L’Espagne Coupe du monde 2026 se présente avec un statut solide, portée par un groupe où figurent Lamine Yamal, Pedri, Nico Williams et Rodri.
La Roja avance avec des ambitions très claires
L’Espagne boucle sa préparation avant la Coupe du monde 2026. Dernière répétition pour la Roja : un match amical contre le Pérou au Mexique, ce 8 juin 2026, avant le vrai départ.
En phase de groupes, l’équipe de Luis de la Fuente croisera le Cap-Vert, l’Arabie saoudite et l’Uruguay. Un programme qui la place tout de suite devant ses responsabilités. Avec un tel statut, aucun rendez-vous ne se joue à moitié.

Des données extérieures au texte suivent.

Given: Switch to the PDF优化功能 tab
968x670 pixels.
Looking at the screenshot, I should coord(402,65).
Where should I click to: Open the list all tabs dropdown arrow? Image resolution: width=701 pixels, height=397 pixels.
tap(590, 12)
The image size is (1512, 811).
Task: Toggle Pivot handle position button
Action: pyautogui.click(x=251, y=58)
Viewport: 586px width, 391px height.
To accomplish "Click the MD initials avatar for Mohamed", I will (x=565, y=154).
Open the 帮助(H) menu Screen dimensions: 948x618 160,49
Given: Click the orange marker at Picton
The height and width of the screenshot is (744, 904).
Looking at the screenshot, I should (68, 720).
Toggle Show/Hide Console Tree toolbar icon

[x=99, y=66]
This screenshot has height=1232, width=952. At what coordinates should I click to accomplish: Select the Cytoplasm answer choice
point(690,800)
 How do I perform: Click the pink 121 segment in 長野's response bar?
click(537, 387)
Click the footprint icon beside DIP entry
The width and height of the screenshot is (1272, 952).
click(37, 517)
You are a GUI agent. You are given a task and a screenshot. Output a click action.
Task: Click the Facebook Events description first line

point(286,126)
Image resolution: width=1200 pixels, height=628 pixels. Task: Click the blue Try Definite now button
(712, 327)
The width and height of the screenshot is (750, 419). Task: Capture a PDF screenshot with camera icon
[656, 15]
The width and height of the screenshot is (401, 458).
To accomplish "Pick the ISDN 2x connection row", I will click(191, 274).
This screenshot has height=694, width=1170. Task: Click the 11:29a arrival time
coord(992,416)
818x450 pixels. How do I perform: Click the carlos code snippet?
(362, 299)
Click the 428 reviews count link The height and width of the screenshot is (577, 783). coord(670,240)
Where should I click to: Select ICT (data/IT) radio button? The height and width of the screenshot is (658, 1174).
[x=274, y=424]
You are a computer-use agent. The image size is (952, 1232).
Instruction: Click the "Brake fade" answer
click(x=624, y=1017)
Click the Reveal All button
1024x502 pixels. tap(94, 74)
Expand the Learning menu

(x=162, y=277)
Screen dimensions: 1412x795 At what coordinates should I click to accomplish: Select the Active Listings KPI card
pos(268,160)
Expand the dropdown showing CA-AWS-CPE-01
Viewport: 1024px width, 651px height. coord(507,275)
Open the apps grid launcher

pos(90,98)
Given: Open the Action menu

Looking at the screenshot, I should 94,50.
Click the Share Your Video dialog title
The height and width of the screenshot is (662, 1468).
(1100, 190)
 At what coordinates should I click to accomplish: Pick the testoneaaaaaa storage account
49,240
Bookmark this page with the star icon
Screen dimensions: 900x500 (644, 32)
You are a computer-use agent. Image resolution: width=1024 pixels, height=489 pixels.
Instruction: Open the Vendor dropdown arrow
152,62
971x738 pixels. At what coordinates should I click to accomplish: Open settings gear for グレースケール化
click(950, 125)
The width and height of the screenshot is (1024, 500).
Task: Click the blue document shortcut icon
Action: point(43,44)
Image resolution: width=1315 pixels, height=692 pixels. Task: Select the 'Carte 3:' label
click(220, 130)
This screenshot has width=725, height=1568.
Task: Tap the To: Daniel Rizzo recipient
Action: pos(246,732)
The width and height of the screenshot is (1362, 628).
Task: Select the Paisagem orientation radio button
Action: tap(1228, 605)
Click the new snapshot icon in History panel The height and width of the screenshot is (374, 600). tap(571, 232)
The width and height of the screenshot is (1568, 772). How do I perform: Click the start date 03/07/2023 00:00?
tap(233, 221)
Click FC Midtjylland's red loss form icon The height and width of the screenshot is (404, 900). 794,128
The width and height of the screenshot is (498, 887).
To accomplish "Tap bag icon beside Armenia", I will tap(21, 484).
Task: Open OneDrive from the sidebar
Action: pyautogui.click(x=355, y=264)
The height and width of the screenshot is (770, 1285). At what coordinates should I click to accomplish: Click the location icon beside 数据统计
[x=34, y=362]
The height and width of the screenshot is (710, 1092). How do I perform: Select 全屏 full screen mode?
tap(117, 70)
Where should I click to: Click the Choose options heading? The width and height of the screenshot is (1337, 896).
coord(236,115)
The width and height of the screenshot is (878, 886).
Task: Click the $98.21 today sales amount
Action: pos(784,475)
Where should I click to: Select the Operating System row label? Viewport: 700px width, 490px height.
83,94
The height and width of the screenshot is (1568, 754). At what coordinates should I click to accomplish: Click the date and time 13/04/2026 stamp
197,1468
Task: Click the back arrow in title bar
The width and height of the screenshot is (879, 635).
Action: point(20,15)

La Roja fait partie des grands favoris pour le titre cet été. Son étiquette pèse lourd : championne d’Europe en titre. Forcément, les attentes sont immenses autour de son parcours.
L’effectif donne du crédit à cette ambition. Lamine Yamal, Pedri, Nico Williams et Rodri font partie des grands noms de ce groupe. Talent, confiance, certitudes : l’Espagne a les armes pour viser très haut.
Côté Barca, la présence de Lamine Yamal et Pedri ajoute évidemment un intérêt particulier à cette compétition. Leurs performances seront scrutées de près, surtout si la Roja affirme son statut dès les premiers matchs.
Favorite, mais pas seule dans la course
La question est directe : jusqu’où doit aller l’Espagne Coupe du monde 2026 ? Sur le papier, une équipe championne d’Europe et aussi bien équipée doit regarder loin. La Roja ne peut pas arriver avec le costume d’une simple outsider.
De là à parler de favori incontestable, il y a un pas. La concurrence est énorme. La France, le Brésil, l’Angleterre, le Portugal et l’Argentine figurent aussi parmi les sélections les plus attendues avant le coup d’envoi.
L’Espagne appartient donc clairement au premier cercle. Elle a le talent, le vécu récent et un groupe capable de répondre présent. Mais une Coupe du monde ne pardonne pas grand-chose. Un mauvais match, et le récit d’un tournoi peut basculer.
Premier impératif : bien négocier la phase de groupes. Face au Cap-Vert, à l’Arabie saoudite et à l’Uruguay, la Roja devra imposer son rythme rapidement. Un départ solide renforcerait encore son image de prétendante très sérieuse au titre.
L’Espagne Coupe du monde 2026 a donc tout d’une sélection à suivre de très près. Favorite, oui. Seule au-dessus du lot, pas encore. La réponse viendra du terrain.